At the meet at UC Irvine today, the 800/1500 runners weren't supposed to run, because last week was the Occidental Distance Carnival (aka only distance), and this week everyone else ran and the over-distance guys ran their off-events on the shorter side. But, because most of the 8 guys couldn't scratch a fast enough 400 to get into the meet outright, we were relegated to watching it.

It was a fun meet, with some nation-leading marks in DI, including a 1:48.mid 800 by a Lopez Lomong Look-A-Like and an 8:49 steeple (with several more great marks in that event) by some BYU studs.

Our B-relay 4x400m fell through so instead of scrapping it, I offered to run it. Split a 52.9/53.0 (depending on who you ask), which I'm not upset about, considering I was eating shit-all and not moving through out the meet.

But I digress - the main point for this post is about what happened after the meet. See, the 800/1500 guys who weren't running were supposed to do a workout of 6x400, which I couldn't get in until we got back, at around 8pm. By this time, it was pretty dark out, and I had no way to access the Trackside lights.

No worries, it's Southern California! It's still North of 65 degrees outside. I laced up my Nike Luna's and started jogging around.

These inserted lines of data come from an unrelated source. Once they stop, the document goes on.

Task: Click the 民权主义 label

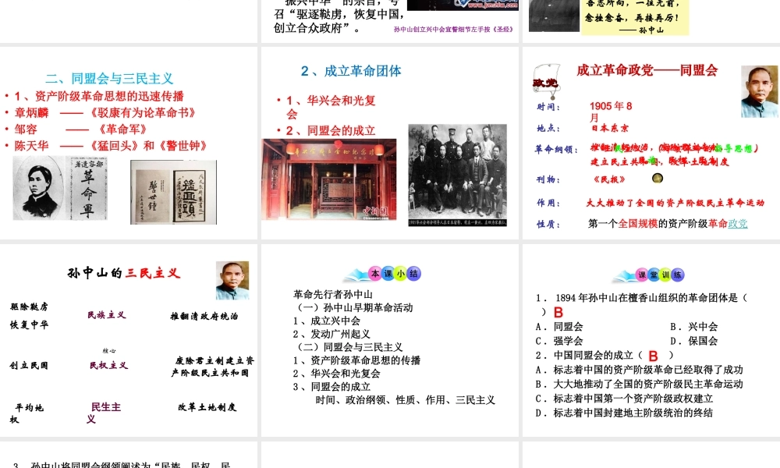Action: [x=108, y=365]
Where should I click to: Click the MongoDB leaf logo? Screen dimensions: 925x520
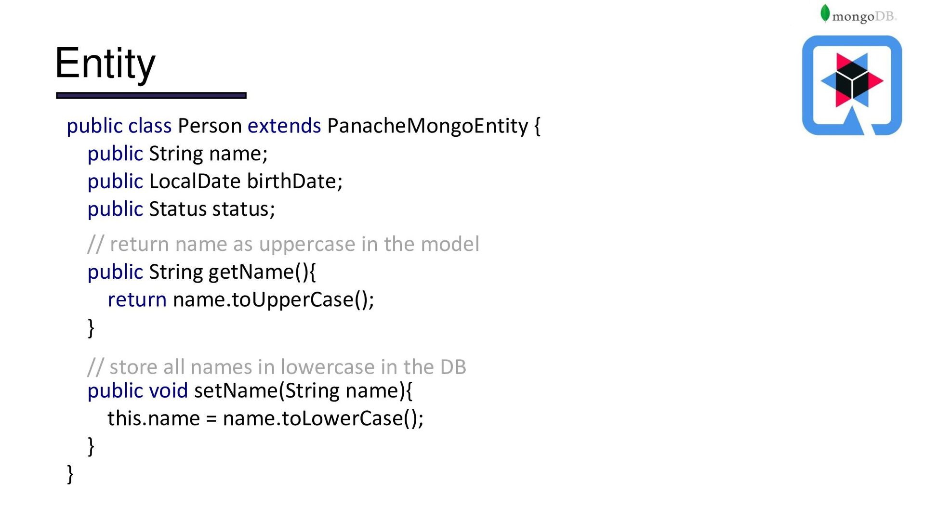click(x=825, y=13)
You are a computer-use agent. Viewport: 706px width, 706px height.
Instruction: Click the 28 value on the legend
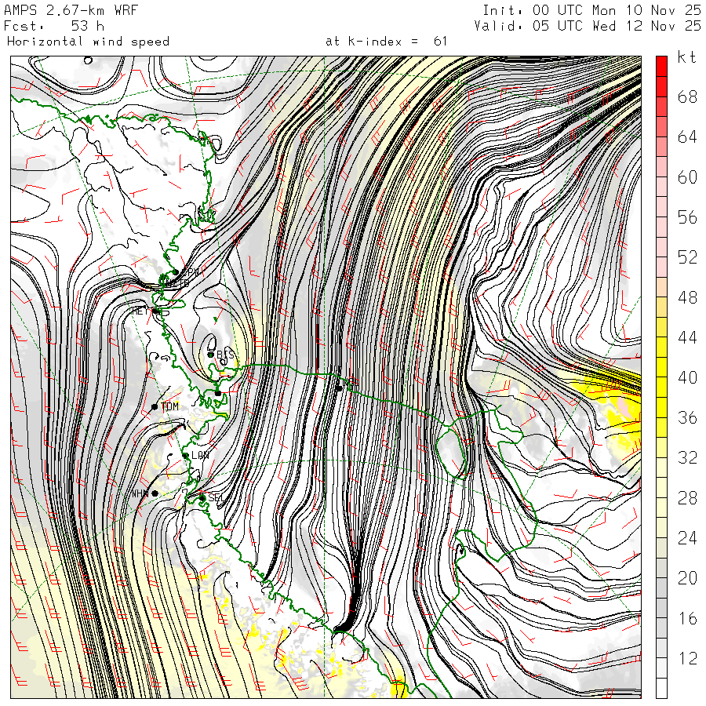[687, 498]
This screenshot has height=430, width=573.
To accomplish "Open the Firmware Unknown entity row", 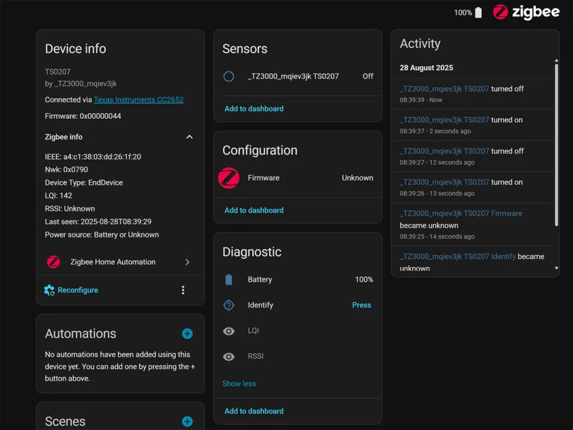I will pos(310,178).
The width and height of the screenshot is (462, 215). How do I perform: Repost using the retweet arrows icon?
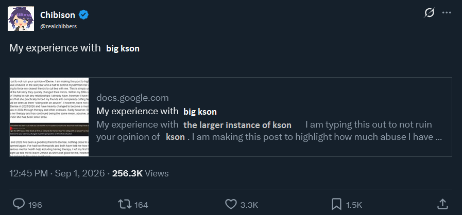(125, 204)
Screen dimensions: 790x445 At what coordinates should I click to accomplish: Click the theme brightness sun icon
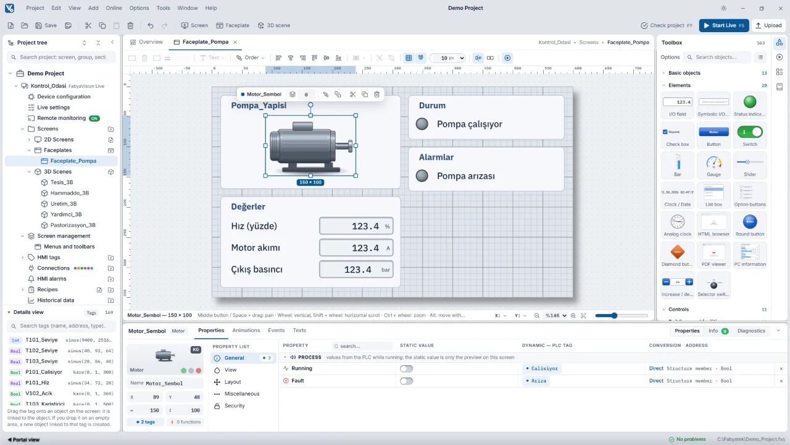[x=723, y=8]
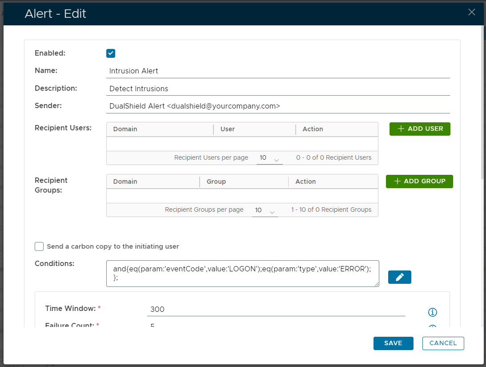Uncheck the Enabled checkbox
Image resolution: width=486 pixels, height=367 pixels.
[x=111, y=53]
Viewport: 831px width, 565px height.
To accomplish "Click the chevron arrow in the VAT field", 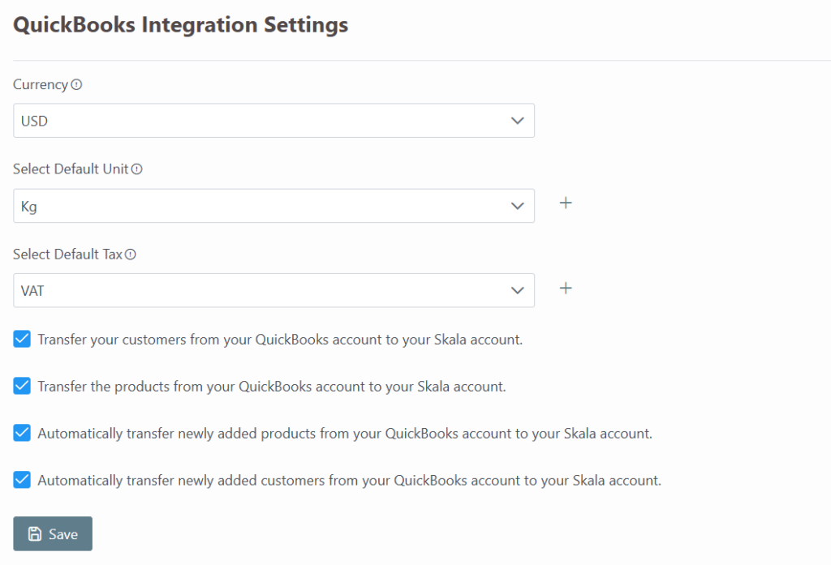I will pos(518,290).
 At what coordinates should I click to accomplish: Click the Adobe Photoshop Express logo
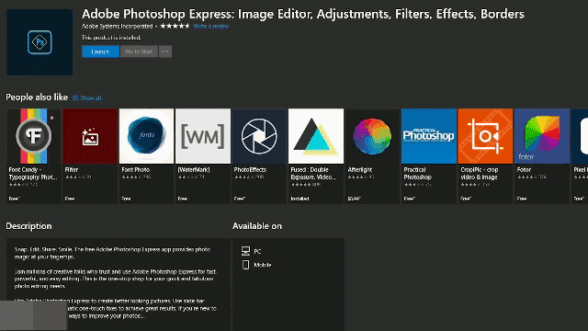pyautogui.click(x=40, y=42)
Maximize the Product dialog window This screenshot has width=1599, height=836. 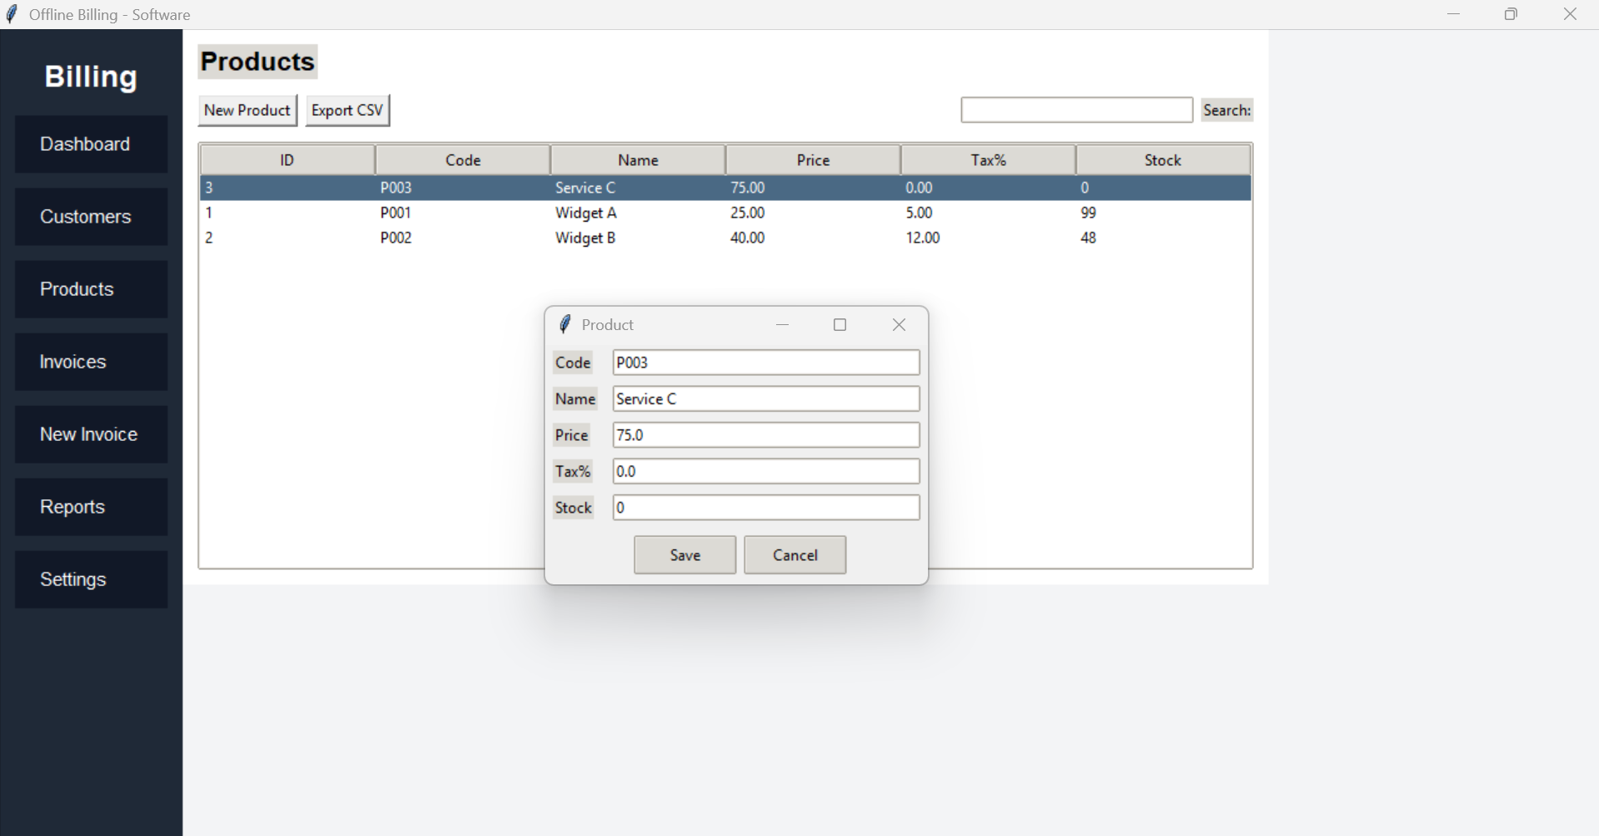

There's something every distance runner loves about running at night. You just....feel FASTER. As the crickets chirped I danced around the track, light and soft, at 62 second pace per lap. I was planning on doing 60's, but that 4x4 leg took more out of me than I would like to admit.

The one light on the track resonated from above the bathroom, and cast an eerie shadow along the 350m mark on the back bend. As I passed this light every time I would check my shadow, build up, and hammer off of the final turn. Every step bringing me deep, deep into the dark.

As I finished the final rep, I went to take my flats off and sat down on the infield, listening. The silence of the warm night was cut only by my thoughts of how great a place SoCal is to train in the winter/spring...my thoughts wandering to workouts of old in the Seattle, trying to hammer out intervals in the hail or sleet day in and day out.

As I sat, my eyes wandered around and I caught a glimpse of a Firefly. Just once, real quick, but it was definitely there. The first Firefly of spring, dancing along the breeze on this warm, SoCal night. Just me and him, exploring it.